-------- Record extracts --------

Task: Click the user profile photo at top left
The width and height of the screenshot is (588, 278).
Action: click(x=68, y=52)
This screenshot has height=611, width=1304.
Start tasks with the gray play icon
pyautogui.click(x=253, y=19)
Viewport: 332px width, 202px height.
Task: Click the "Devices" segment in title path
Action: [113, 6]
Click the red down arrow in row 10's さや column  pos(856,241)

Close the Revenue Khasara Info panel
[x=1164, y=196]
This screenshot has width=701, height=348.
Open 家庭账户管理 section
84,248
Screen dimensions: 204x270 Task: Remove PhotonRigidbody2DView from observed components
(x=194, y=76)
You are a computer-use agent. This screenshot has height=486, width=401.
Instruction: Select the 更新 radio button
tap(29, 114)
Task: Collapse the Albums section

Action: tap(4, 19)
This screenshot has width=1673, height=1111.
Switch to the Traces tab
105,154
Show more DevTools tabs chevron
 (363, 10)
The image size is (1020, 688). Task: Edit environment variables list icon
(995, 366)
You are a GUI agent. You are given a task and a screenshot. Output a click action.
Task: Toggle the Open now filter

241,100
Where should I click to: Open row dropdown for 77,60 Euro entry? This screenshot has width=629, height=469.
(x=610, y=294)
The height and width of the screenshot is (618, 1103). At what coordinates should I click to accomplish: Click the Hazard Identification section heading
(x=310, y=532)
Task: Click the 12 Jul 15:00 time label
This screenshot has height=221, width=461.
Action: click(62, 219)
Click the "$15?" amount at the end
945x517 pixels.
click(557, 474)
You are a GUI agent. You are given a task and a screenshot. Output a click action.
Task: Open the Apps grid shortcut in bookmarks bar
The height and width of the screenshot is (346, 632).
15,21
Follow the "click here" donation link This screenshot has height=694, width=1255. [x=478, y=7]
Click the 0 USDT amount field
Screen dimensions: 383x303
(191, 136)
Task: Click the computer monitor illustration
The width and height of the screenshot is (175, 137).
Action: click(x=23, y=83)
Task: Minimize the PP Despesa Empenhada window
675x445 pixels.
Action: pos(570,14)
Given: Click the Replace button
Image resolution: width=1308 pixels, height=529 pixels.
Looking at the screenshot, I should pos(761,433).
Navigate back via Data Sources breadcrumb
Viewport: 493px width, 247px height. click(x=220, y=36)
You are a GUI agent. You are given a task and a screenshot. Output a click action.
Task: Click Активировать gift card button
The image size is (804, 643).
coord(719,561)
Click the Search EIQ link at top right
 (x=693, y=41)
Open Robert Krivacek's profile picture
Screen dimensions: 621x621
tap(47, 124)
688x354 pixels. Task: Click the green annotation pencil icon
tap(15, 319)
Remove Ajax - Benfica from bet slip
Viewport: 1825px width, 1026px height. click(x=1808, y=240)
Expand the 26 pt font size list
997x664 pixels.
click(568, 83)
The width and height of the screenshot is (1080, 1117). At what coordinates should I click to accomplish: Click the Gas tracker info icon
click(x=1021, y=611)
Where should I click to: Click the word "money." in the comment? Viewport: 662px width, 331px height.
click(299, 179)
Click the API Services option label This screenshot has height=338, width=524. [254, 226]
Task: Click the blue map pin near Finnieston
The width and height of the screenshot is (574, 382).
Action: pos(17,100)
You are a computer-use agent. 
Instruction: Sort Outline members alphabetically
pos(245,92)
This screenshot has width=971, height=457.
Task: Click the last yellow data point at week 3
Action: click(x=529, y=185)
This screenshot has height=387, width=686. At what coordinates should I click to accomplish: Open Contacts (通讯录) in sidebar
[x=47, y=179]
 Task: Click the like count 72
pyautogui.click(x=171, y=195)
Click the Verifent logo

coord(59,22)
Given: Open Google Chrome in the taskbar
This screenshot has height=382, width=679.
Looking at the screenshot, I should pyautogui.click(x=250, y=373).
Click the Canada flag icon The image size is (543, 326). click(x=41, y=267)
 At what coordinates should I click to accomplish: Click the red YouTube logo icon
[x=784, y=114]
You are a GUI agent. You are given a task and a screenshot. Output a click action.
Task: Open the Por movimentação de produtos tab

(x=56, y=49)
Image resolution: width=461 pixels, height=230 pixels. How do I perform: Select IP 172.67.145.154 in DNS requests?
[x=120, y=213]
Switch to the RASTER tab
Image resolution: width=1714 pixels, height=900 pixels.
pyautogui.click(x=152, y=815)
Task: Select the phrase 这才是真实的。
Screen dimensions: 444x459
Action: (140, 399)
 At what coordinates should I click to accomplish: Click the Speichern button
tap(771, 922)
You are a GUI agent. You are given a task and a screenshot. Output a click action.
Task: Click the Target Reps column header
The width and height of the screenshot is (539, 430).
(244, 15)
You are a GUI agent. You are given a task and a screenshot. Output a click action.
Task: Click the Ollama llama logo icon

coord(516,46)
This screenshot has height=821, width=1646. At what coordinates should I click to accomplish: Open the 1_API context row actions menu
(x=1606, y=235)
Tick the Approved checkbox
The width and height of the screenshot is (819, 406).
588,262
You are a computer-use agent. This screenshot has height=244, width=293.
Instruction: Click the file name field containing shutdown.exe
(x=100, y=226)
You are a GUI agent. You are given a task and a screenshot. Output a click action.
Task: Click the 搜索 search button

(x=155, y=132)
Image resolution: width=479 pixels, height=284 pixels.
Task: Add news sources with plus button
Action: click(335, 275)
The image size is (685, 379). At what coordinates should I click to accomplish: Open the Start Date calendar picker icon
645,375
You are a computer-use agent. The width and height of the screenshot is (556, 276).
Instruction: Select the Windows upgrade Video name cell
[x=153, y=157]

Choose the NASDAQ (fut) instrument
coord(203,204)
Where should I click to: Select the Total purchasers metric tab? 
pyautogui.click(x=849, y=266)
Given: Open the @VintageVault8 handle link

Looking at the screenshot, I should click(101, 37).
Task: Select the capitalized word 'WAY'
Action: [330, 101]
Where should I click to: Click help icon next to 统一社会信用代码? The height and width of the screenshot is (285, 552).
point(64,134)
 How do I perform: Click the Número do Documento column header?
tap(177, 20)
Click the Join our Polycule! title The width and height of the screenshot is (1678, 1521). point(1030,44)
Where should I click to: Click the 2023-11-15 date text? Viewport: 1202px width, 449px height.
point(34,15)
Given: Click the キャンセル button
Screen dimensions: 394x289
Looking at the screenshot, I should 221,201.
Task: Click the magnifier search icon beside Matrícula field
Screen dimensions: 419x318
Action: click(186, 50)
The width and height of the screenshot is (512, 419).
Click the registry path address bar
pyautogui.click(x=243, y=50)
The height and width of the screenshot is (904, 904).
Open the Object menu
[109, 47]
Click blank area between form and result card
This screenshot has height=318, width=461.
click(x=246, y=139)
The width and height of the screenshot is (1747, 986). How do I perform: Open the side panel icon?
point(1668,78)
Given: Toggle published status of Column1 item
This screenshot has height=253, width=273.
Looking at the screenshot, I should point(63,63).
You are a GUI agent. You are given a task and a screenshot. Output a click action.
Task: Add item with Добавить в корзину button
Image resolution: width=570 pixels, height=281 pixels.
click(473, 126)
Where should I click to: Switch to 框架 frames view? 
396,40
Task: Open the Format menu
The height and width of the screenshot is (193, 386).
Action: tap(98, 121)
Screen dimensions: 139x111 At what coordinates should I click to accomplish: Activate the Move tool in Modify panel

--------

### [What to produce]
Copy the entries word for word. Start at the first line and end with the line containing "This screenshot has width=1673, height=1111.".

### [Written response]
Task: Click the user profile photo at top left
The width and height of the screenshot is (588, 278).
Action: click(x=68, y=52)
This screenshot has height=611, width=1304.
Start tasks with the gray play icon
pyautogui.click(x=253, y=19)
Viewport: 332px width, 202px height.
Task: Click the "Devices" segment in title path
Action: [113, 6]
Click the red down arrow in row 10's さや column  pos(856,241)

Close the Revenue Khasara Info panel
[x=1164, y=196]
This screenshot has width=701, height=348.
Open 家庭账户管理 section
84,248
Screen dimensions: 204x270 Task: Remove PhotonRigidbody2DView from observed components
(x=194, y=76)
You are a computer-use agent. This screenshot has height=486, width=401.
Instruction: Select the 更新 radio button
tap(29, 114)
Task: Collapse the Albums section

Action: tap(4, 19)
This screenshot has width=1673, height=1111.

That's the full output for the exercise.